Seu Leó foi o primeiro a cobrar pela instalação de semáforos no bairro (Priscila Gomes/Agência Mural)

Apesar da ampliação dos serviços públicos na zona norte da capital, a satisfação da população com relação à qualidade de vida local está longe de ser a ideal. Pelo contrário. Apenas 20% dos moradores da ZN se disseram estar satisfeitos com a oferta de esgoto, por exemplo; já 78% se mostraram insatisfação em relação à revitalização e conservação de parques e praças, em 2016, segundo o estudo Irbem (Indicadores de Referência de Bem-Estar no Município).

NAVEGADOR

Embora os problemas estruturais da região, a dedicação de Leocádio parece servir de inspiração para vizinhos e conhecidos. Conterrâneo nordestino, Ceará — como é mais conhecido Auristênio Gledson–, 53, assegura que Leó já foi encorajado, inclusive, a ingressar na política.

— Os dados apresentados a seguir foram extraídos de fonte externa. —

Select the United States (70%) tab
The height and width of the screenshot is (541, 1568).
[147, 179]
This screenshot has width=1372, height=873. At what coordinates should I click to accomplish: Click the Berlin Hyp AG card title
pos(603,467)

“Já falaram para ele se candidatar a vereador porque ele faz mais do que muito político aí, mas ele nunca quis. Ele faz tudo sem ganhar um centavo”, elogia o vizinho. “Quando a gente se mudou para cá nem asfalto tinha. Aliás, nem estrada tinha. Seu Leocádio, incansável, lutou por tudo isso. É um orgulho ter esse homem como meu amigo.”

Silmara Matos, 52, funcionária da Secretaria do Verde e Meio Ambiente, conheceu Leó no vaivém do líder comunitário à prefeitura regional. Em muitas dessas visitas para cobrar a instalação de uma praça na região.

“A praça nunca saía do papel. Ele vinha com uma planta desenhada e conversava com todas as pessoas. Ele documenta tudo, não é um burocrata, mas entende que precisa dos registros, que não podem ficar só na memória. Ele sabe os processos, a dinâmica do serviço público e como buscar”, comenta Silmara. “A Praça Ocupação foi inaugurada em 2007, uma das primeiras feitas por ele”, orgulha-se.

Antiga vizinha de Leó, a gerente de uma ONG que atua no Jardim Filhos da Terra, no distrito do Jaçanã, Jailde dos Santos Teixeira, 53, não poupa elogios ao se referir ao líder comunitário: “Sempre que ele vem aqui, me dá um abraço, conta as histórias e o que que ele está fazendo. Eu sempre aprendo muito com ele”, diz a amiga.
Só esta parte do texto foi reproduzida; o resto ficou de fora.